L’agriculture en Tunisie : Les Cultures maraichères et fruitières confrontées au manque d’eau

15-04-2024

L’agriculture tunisienne se trouve à un carrefour critique, confrontée à une série de défis sans précédent qui menacent la durabilité et la rentabilité des cultures maraîchères et fruitières. Faouzi Sta, un maraîcher établi dans la région de Bizerte, partage son point de vue sur la situation actuelle et les implications des changements climatiques sur le secteur agricole en Tunisie.

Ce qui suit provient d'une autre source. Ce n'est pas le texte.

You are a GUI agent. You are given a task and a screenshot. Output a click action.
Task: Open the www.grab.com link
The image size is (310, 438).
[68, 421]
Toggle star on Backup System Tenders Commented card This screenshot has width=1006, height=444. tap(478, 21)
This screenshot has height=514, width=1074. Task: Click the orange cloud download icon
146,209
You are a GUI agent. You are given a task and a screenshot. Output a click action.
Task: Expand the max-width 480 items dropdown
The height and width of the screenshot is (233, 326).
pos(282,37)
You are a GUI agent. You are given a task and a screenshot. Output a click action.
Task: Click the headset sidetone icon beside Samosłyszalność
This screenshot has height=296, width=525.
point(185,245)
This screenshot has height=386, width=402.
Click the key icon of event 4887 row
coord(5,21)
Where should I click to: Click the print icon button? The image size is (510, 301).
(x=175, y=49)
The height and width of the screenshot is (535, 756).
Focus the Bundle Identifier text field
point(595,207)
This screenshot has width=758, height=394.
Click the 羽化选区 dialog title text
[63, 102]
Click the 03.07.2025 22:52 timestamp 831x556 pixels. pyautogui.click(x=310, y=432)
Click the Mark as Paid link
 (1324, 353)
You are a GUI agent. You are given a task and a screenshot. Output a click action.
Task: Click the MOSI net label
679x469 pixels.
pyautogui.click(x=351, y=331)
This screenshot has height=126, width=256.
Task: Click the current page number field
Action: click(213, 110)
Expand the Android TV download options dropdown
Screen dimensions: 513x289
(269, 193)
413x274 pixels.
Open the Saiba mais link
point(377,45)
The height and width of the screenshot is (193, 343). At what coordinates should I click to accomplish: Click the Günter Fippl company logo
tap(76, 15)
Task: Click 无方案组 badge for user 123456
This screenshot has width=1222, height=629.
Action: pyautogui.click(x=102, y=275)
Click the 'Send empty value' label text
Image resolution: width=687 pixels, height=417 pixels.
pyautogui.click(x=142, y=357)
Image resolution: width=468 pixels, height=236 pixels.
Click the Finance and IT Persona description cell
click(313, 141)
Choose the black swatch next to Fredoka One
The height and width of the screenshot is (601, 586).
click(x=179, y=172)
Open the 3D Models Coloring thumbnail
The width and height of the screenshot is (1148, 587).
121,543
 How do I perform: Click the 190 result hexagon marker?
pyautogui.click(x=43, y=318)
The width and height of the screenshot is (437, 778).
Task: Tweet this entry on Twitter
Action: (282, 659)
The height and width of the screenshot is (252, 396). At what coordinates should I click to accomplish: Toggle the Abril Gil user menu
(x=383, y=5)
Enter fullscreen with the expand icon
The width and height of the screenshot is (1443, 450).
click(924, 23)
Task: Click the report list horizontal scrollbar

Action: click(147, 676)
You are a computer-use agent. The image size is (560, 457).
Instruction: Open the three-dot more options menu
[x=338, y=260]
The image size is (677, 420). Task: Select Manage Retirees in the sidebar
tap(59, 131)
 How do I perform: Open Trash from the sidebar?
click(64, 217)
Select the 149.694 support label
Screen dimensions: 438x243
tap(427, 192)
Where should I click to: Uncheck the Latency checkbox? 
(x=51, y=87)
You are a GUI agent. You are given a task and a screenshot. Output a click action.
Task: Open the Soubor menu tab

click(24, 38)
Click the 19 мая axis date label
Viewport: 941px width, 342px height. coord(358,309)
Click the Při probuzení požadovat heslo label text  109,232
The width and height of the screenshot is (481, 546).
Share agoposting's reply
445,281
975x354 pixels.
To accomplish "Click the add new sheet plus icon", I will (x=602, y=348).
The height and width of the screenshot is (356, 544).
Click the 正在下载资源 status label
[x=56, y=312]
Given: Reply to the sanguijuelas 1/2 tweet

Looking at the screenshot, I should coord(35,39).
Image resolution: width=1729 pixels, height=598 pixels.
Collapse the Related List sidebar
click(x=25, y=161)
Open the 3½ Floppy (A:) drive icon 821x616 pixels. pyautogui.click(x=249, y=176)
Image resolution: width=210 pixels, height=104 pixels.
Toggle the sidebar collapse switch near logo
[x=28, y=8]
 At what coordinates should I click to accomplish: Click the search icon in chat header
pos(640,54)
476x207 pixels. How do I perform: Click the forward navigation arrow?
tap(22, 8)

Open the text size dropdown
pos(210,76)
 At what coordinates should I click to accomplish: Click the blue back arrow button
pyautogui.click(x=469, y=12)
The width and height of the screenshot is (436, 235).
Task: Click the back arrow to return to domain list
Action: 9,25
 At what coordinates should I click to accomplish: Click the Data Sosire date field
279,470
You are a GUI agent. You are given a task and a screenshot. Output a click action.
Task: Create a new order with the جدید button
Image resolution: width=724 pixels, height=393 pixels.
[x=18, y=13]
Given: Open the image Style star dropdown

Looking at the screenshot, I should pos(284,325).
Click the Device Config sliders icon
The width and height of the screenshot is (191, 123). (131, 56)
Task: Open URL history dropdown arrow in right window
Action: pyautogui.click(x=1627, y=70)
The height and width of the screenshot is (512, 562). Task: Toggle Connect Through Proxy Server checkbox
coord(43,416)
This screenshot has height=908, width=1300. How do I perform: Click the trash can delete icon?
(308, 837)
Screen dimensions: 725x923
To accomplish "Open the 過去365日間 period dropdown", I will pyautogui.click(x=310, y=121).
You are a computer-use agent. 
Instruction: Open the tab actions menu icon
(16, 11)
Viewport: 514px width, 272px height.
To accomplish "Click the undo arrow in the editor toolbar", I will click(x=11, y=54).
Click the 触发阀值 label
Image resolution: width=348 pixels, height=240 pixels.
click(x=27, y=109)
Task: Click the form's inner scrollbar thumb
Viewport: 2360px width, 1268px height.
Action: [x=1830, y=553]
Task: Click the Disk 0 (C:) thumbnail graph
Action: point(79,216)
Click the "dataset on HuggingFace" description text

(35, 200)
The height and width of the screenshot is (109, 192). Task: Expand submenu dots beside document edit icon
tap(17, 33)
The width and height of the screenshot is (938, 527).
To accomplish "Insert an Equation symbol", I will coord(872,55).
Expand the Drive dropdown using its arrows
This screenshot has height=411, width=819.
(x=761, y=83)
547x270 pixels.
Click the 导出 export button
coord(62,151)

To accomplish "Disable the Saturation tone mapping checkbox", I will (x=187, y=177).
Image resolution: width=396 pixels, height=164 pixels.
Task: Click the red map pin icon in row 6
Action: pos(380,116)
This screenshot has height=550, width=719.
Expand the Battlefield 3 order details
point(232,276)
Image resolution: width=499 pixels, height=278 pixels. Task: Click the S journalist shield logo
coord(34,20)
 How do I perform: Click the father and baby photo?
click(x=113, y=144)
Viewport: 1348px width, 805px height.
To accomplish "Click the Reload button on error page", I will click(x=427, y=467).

Au cours des dernières années, une surabondance de tomates sur le marché a entraîné une chute spectaculaire des prix, passant entre 800 millimes et 1 dinar, principalement en raison de l’augmentation de la production sous serre. Cependant, Faouzi Sta souligne que cette stratégie, bien qu’initialement prometteuse pour fournir des produits toute l’année, a fini par saturer le marché et éroder les marges bénéficiaires des agriculteurs.

« La surproduction de tomates, combinée aux coûts élevés de production en termes d’énergie et d’eau, rend cette culture de plus en plus non rentable pour de nombreux agriculteurs tunisiens. De plus, les effets des changements climatiques se font de plus en plus sentir, avec des étés de plus en plus chauds et des hivers plus instables, affectant la régularité des récoltes et augmentant les coûts de production », nous dit-il.

Faouzi Sta explique que de nombreux agriculteurs ont été contraints d’abandonner la culture sous serre des tomates en raison des pertes financières importantes et de l’incapacité à rembourser les prêts contractés pour financer ces installations coûteuses. Cette tendance a entraîné une diminution de près de 50% de la production de tomates sous serre signalant les prémices d’une crise qui risque de s’aggraver.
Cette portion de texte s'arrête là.